Page 2 of 2 FirstFirst 12
Results 11 to 18 of 18

Thread: Meniscus lens iris "sweet spot"???

  1. #11
    Mark Sawyer's Avatar
    Join Date
    Jul 2004
    Location
    Stuck inside of Tucson with the Neverland Blues again...
    Posts
    5,883

    Re: Meniscus lens iris "sweet spot"???

    Just a note that aperture position is one of the "design freedoms". There's some choice involved because different positions are the "sweet spot" for minimizing different aberrations. The sweet spot for minimizing coma may not be the sweet spot for flattening the field curvature, and neither may be right for minimizing spherical aberration, (although users of meniscus lenses usually want that aberration). And the farther out you move the aperture, the less coverage you have, which may also affect the decision if you're into wider views.

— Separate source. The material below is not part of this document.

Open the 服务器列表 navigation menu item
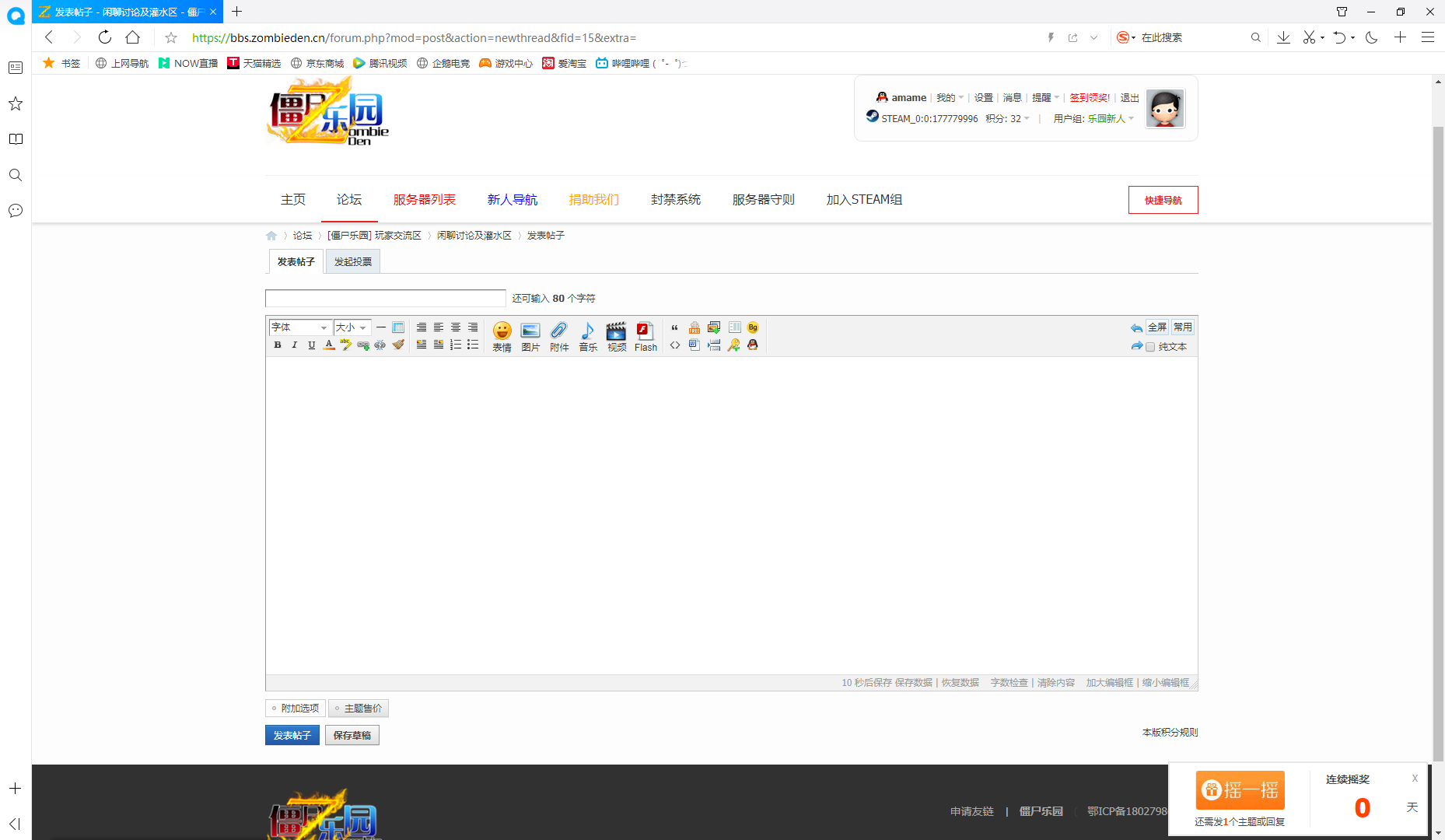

    Anyways, your sweet spot may not be someone else's sweet spot.
    "I love my Verito lens, but I always have to sharpen everything in Photoshop..."

  2. #12

    Join Date
    May 2015
    Location
    SooooCal/LA USA
    Posts
    2,102

    Re: Meniscus lens iris "sweet spot"???

    Quote Originally Posted by Gasperi View Post
    I'm the guy that wrote the web page on the Wollaston Landscape Lens someone gave a link to above. https://sites.google.com/view/wollas...cape-lens/home

    Would you tell me a little more about the lens you are using and where you got it? Diameter, focal length, shape, image size, etc. Where did you end up putting the stop? Thanks.
    Thanks Michael, great article!!!

    I will PM or email you soon to help clarify a couple of points I'm missing, but very useful!!!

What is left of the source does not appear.